Exercise aim ▸ Take the line containing "Task: Open the wishlist heart icon" and every line after it to the end of the data, and write them out exactly as they appear.

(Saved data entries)
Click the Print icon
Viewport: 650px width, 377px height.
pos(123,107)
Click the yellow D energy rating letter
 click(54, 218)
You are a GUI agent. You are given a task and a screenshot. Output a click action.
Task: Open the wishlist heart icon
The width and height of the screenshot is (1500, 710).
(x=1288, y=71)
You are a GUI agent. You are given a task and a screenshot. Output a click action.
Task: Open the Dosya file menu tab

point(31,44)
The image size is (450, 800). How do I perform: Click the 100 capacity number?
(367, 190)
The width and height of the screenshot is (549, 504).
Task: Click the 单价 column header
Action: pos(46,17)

Exercise answer ▸
Task: Open the wishlist heart icon
The width and height of the screenshot is (1500, 710).
(x=1288, y=71)
You are a GUI agent. You are given a task and a screenshot. Output a click action.
Task: Open the Dosya file menu tab

point(31,44)
The image size is (450, 800). How do I perform: Click the 100 capacity number?
(367, 190)
The width and height of the screenshot is (549, 504).
Task: Click the 单价 column header
Action: pos(46,17)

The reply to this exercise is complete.